Try it: Gather up every line from the entries below that uses the word "radio".
-- Data section follows --
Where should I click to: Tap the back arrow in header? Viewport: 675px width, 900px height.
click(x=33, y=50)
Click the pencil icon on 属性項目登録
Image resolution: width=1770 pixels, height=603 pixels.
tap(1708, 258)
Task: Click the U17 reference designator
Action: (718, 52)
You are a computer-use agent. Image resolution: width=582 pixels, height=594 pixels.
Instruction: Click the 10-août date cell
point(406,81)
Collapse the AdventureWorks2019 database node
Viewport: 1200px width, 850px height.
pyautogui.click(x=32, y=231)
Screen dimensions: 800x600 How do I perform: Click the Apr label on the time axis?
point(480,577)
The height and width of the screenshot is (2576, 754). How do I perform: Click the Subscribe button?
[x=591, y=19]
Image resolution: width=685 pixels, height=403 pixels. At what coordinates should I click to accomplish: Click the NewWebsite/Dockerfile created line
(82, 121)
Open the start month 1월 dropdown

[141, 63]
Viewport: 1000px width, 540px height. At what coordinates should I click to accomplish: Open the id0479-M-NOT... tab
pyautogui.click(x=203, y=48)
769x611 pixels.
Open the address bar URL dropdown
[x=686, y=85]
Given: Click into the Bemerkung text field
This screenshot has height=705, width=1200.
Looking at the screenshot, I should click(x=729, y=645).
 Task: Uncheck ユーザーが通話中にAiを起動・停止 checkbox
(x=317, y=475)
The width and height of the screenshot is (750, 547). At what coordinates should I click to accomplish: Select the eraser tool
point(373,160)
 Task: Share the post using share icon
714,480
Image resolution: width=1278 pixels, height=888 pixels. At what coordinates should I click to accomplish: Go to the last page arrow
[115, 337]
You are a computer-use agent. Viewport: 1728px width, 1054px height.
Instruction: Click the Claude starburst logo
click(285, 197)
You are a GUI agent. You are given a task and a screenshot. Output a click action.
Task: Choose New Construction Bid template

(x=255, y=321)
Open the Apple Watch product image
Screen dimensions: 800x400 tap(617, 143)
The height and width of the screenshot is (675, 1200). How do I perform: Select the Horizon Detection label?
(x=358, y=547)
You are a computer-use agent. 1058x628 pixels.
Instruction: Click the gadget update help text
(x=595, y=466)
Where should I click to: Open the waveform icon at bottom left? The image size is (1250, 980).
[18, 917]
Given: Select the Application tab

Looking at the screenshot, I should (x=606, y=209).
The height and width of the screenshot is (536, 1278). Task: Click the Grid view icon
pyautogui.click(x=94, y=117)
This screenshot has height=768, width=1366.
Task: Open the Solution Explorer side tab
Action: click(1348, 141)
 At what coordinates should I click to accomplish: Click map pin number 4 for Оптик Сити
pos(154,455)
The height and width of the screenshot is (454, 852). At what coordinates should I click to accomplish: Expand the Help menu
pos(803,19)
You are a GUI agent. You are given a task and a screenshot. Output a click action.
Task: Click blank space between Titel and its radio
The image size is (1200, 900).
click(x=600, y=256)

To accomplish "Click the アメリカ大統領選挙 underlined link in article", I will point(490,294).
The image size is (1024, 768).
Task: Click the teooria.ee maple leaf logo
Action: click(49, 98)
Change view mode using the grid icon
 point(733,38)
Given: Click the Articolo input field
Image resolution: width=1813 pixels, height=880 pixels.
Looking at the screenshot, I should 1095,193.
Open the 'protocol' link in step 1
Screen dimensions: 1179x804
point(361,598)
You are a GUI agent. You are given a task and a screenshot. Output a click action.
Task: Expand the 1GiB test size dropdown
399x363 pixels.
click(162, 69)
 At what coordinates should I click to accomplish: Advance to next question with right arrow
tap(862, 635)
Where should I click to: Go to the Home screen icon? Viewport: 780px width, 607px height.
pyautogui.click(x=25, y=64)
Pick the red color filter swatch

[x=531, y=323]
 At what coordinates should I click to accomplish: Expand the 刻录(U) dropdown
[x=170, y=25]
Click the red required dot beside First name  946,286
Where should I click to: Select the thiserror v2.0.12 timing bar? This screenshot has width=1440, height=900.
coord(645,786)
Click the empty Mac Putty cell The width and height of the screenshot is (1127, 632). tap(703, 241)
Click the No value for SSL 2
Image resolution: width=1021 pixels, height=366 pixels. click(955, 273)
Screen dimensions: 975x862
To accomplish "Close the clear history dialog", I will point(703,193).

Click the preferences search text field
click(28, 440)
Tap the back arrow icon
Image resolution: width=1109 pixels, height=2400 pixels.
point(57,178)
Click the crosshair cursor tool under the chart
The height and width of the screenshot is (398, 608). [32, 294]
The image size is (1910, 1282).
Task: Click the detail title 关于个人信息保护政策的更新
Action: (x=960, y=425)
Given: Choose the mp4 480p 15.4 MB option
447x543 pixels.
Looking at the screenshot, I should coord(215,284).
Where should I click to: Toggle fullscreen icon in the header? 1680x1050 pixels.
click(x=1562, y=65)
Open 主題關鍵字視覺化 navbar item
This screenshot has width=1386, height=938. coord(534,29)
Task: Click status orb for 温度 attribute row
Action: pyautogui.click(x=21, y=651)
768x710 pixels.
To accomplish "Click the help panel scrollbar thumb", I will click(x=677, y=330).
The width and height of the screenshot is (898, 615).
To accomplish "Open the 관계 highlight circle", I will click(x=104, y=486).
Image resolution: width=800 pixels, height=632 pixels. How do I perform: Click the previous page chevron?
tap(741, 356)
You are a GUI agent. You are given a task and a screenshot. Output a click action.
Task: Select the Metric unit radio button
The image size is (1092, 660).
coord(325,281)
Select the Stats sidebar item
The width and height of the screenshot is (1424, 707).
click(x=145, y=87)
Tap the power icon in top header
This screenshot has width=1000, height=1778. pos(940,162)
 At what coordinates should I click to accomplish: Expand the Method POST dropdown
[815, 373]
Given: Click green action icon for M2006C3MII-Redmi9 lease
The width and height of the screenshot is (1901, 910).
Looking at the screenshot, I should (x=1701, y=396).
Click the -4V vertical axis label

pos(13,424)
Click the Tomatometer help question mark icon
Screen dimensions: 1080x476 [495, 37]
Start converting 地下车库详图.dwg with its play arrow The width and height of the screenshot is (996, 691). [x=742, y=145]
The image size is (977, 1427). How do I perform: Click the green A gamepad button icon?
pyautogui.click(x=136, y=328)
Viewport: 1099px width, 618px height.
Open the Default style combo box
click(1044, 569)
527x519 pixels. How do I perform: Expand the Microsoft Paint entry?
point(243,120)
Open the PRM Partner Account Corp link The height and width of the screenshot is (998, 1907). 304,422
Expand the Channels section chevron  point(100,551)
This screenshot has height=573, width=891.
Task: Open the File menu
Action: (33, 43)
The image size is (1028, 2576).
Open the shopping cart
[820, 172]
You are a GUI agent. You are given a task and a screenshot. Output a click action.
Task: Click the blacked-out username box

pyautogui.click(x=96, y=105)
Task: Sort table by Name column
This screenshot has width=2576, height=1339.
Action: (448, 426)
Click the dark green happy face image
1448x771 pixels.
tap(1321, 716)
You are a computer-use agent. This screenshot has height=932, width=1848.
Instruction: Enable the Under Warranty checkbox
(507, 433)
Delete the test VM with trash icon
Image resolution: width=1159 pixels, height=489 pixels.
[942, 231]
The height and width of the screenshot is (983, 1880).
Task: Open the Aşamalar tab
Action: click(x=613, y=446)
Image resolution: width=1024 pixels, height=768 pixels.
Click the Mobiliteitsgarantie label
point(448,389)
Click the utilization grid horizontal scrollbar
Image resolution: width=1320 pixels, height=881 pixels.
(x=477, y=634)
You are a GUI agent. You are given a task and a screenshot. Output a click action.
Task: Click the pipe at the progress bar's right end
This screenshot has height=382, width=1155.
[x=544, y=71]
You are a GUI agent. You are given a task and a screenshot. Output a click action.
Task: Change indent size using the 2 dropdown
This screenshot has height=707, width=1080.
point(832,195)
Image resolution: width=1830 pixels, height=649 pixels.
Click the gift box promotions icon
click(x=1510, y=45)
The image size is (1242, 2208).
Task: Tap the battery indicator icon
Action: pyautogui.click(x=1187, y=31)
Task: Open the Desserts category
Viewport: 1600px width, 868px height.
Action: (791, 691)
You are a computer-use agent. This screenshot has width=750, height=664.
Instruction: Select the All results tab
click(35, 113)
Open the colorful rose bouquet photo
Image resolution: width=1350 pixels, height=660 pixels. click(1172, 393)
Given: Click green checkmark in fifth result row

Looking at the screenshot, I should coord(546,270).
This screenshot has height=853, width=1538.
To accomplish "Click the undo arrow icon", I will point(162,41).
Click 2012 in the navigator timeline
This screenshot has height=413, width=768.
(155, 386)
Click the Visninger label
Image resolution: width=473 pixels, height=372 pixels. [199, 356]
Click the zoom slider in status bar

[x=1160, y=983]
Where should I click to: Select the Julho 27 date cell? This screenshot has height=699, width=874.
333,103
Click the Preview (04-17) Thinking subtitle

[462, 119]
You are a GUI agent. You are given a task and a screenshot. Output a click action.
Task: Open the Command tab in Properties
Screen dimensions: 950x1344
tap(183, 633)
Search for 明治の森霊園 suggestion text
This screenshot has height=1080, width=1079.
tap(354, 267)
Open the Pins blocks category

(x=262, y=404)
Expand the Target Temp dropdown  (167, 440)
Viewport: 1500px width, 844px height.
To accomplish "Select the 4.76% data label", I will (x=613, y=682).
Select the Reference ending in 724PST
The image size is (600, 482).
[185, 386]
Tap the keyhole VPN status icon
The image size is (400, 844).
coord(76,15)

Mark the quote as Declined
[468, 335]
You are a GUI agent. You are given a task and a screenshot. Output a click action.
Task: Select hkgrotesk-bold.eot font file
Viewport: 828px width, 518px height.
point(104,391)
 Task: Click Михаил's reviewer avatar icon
-- Data section concluded --
Written response:
Task: Click blank space between Titel and its radio
Task: Select the Metric unit radio button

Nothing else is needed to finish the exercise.